> Supplied text
Findings from a 6-week, randomized, double-blind, placebo-controlled, crossover clinical trial evaluating Niagen supplementation (ChromaDex) showed potential in improving blood pressure and cardiovascular health. The study has been published in Nature Communications.
The clinical study (N=30) evaluated middle-aged and older adults receiving Niagen (nicotinamide riboside chloride [NR]) 500mg, a unique formulation of vitamin B3, twice daily. The data showed chronic NR supplementation safely and effectively increased levels of nicotinamide adenine dinucleotide (NAD+) in humans by ~60% vs placebo. Patient adherence was high and NR was well tolerated at the study dose; no serious adverse events were reported. Nausea, flushing, leg cramps, and increased bruising were commonly reported during the NR phase.
NR supplementation also showed reductions in mean systolic blood pressure (SBP; mean change -3.9mmHg) and diastolic blood pressure (DBP; mean change -2.0mmHg) for all patients; these findings were not statistically significant after adjusting for multiple comparisons. A follow-up analysis revealed SBP was 9mmHg lower after NR supplementation vs placebo among patients with elevated/stage I hypertension.
These findings further support the increased NAD levels seen with NR in an earlier study published in 2016. Study authors also evaluated various physiological factors associated with older age in the areas of metabolic function, motor function, and exercise capacity/performance. NR did not affect total energy intake/expenditure, oxidative fuel source, or physical activity patterns. Compared to placebo, researchers did not observe differences in body mass, BMI, or percent body fat.
Overall, chronic oral supplementation with NR was well-tolerated and effective in boosting NAD+ metabolism in middle-aged and older adults. “Additionally, our exploratory analyses of the effects of NR supplementation on physiological function suggest that the ability of NR to reduce SBP and aortic stiffness, two clinically important risk indicators of cardiovascular function and health, are among the most promising hypotheses to test in a future larger-scale clinical trial, particularly in individuals with above-normal baseline SBP,” concluded lead author Christopher R. Martens.

> Data section
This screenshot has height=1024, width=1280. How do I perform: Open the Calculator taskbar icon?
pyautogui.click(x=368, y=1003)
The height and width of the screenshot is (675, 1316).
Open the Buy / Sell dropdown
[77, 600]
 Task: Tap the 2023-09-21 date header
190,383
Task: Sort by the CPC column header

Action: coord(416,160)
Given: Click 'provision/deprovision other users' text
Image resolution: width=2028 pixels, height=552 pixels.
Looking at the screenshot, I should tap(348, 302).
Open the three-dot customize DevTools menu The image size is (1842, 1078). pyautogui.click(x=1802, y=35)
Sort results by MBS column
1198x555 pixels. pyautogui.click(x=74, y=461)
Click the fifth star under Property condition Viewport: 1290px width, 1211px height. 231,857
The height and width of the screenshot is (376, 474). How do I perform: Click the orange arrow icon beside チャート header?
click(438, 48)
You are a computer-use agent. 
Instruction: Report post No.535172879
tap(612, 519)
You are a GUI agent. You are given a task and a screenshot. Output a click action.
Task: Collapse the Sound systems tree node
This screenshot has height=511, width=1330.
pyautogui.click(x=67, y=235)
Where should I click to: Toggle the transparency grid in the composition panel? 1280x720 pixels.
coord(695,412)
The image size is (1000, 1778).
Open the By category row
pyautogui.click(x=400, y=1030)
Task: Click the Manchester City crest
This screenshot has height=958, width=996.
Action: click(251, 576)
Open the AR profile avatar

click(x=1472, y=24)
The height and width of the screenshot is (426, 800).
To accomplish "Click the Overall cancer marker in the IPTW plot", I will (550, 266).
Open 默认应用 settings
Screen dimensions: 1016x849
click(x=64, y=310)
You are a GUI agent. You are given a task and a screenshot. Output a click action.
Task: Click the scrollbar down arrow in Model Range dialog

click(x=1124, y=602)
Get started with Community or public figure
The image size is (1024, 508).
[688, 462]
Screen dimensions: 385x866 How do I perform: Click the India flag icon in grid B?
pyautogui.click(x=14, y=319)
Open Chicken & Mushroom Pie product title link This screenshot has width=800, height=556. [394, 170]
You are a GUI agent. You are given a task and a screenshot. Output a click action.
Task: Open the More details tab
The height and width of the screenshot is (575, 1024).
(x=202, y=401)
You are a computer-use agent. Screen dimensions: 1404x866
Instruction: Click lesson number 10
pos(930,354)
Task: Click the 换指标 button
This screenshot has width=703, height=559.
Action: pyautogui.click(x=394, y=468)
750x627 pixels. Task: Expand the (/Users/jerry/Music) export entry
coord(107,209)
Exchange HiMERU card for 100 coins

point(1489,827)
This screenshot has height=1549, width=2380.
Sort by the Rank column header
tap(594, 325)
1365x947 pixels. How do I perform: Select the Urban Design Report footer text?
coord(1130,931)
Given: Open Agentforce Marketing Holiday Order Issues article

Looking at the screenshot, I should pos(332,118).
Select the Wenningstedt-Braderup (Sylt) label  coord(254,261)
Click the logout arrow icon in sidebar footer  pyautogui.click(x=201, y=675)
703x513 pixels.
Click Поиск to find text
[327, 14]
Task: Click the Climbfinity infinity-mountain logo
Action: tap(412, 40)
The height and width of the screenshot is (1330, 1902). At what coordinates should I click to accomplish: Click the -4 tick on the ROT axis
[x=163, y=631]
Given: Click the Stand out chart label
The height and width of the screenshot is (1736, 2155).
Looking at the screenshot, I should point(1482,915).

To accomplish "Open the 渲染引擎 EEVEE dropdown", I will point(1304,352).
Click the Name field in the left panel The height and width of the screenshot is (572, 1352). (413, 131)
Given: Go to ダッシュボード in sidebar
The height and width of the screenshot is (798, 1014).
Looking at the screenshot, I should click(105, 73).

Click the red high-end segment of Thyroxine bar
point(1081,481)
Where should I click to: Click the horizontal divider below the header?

> Tasks
[1] From the text on the Niagen trial, list every side effect that was commonly reported during the NR phase.
[2] Retype the part of the text on the Niagen trial that opens with the words containing "Overall, chronic oral" and closes with "Christopher R. Martens.".
The entries come from a different source than the text on the Niagen trial.

> List of solutions
[1] Nausea, flushing, leg cramps, increased bruising

[2]
Overall, chronic oral supplementation with NR was well-tolerated and effective in boosting NAD+ metabolism in middle-aged and older adults. “Additionally, our exploratory analyses of the effects of NR supplementation on physiological function suggest that the ability of NR to reduce SBP and aortic stiffness, two clinically important risk indicators of cardiovascular function and health, are among the most promising hypotheses to test in a future larger-scale clinical trial, particularly in individuals with above-normal baseline SBP,” concluded lead author Christopher R. Martens.